Twitterdämmerung: “Twitter is already slowly breaking”

The following text was written by Hector Martin as a Twitter thread on his account @marcan42 and was originally published on 13 November 2022, 07:16–07:25 UTC.

With Mr Martin’s permission, I have reproduced it here as a single blog entry, for easier reading and more durable citation. Incidentally, he has both a GitHub Sponsors page and a Patreon.

Superscript numbers are footnotes. Subscript letters are Martin’s Tweet boundaries; subscript _a points to the reference list entry which would usually be cited as (Martin, 2022a), for instance.

Scoop from within Twitter: small things are breaking, not enough engineers to fix them.

Noticed that notification counts are not showing? The BE¹ service powering it is down since Thursday. A bug was filed, but the team that would fix it is full on with verification work.
Gergely Orosz, 2022, citation pending

Twitter is already slowly breaking, and it’s only going to get worse.

He says that Twitter was built to be resilient, and that means the core features will continue working even with a reduced workforce.

As a former SRE,² I disagree with that conclusion._a

All large services and platforms are “built to be resilient”. But they are also extremely complicated, with countless internal interactions between microservices, configuration systems, load balancing and directing subsystems, networking fabrics, and more._b

These systems are built to be reliable in the face of things like machine failures, or entire optional microservices going down. That’s not what will take Twitter down. Twitter will crash and burn when a complex interaction between systems goes wrong and causes a cascade failure._c

Cascade failures are caused when a small failure within a system has secondary effects on other systems, and the systems in charge of keeping everything up end up taking everything down instead._d

There are many ways this can happen. For example, you can have a “packet of death” — some data that causes a system to crash. If the data is being delivered repeatedly, or stored persistently, it can cause anything that tries to process it to crash or hang._e

This doesn’t have to be an exploit or externally malicious data. It can just be a circumstance that the design never accounted for. Or simply random corruption. Or any number of things._f

I once had one of those at Google. A pipeline from a downstream team kept crashing because it was trying to process bad data that had come in via a system my team was in charge of. The data had the right format but the wrong shape._g

After digging through forensic logs I figured out what had happened was that a machine had kernel panicked, which had left unwritten filesystem blocks in a log file (Google ran without local data FS journaling at the time), and those stale blocks happened to contain valid data_h from another file with the same container format, but different contents. That was dutifully processed and forwarded on, and ended up crashing every worker that processed it.
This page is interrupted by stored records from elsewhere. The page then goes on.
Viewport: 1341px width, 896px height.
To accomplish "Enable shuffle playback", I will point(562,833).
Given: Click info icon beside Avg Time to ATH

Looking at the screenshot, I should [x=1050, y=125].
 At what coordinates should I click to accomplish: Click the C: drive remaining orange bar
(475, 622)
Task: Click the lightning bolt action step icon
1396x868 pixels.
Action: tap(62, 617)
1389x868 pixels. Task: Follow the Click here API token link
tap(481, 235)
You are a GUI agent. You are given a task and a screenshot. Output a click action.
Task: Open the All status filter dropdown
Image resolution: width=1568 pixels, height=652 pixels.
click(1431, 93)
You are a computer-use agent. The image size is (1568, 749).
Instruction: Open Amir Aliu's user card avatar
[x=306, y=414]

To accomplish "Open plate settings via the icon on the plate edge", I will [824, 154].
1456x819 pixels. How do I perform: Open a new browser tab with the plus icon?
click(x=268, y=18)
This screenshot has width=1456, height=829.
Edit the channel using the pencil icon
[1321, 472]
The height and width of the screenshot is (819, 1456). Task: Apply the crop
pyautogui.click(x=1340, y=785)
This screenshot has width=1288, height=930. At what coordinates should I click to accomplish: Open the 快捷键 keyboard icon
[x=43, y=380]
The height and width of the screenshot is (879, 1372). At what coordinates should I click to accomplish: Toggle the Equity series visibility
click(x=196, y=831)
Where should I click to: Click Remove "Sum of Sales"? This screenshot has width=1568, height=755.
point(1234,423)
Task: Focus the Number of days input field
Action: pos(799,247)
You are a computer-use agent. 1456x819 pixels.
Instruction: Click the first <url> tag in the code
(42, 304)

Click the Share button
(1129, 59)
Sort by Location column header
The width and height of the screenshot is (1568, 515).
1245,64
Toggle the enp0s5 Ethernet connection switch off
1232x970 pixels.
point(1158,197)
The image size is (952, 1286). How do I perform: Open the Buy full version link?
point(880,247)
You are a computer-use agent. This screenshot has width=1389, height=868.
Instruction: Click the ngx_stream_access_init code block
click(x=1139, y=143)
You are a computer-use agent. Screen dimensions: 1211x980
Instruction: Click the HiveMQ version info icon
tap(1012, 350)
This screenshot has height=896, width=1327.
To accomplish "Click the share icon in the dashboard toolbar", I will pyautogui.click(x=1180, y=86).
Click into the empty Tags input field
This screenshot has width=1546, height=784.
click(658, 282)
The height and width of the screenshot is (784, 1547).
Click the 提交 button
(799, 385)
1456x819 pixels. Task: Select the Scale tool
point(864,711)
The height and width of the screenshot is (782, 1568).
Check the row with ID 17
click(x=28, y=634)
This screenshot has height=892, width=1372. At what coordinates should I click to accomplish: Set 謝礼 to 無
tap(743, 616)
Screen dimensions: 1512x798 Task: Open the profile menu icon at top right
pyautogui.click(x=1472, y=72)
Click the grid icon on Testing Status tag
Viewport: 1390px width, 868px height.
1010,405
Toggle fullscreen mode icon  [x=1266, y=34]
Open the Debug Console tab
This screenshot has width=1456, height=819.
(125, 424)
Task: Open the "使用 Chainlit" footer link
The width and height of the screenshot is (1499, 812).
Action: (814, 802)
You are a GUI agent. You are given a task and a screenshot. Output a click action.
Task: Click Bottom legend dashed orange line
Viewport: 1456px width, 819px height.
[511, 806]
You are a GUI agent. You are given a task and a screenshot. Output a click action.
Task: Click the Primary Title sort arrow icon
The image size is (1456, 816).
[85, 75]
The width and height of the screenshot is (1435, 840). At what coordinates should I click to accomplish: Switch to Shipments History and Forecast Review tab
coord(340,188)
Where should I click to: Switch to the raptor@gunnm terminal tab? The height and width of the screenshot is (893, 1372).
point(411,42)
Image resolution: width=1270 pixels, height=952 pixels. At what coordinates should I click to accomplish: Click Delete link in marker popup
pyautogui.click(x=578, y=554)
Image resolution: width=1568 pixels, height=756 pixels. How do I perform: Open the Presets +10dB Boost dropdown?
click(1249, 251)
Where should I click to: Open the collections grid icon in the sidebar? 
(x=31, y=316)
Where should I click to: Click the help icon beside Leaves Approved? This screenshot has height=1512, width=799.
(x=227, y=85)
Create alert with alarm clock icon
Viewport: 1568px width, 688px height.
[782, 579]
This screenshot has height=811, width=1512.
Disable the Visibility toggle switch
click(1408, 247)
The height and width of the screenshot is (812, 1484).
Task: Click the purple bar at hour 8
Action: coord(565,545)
One kernel panic took down an entire processing pipeline because of a freak coincidence._i

In that case the machine that was the root cause wasn’t even my responsibility, so I just reported my findings and left it at that. The team doing the processing put in some workaround to skip the bad data. All this can be done in a timely fashion if you have the people._j

“The system processing the data should’ve been built to blocklist bad data that causes crashes!”

Yeah, yeah, there is always something that “could’ve been done to avoid the failure”.

It is impossible to identify and preemptively defend against all such freak circumstances._k

This is why you have engineers on call who know their systems inside out. So that when things do go wrong — and they will — they can be fixed quickly, before things escalate into a widespread failure.

I have many such stories from my short 2.5 years at Google SRE._l

There’s also the dumb human/machine interaction errors. Google Docs smart quotes once took down a whole cluster, because fooctl ‘very-important-username’ is a very different bash command from fooctl 'very-important-username'. _m

Guess what: if you have fresh people from the wrong teams copying and pasting instructions, fixing one of these is going to take much longer than it should.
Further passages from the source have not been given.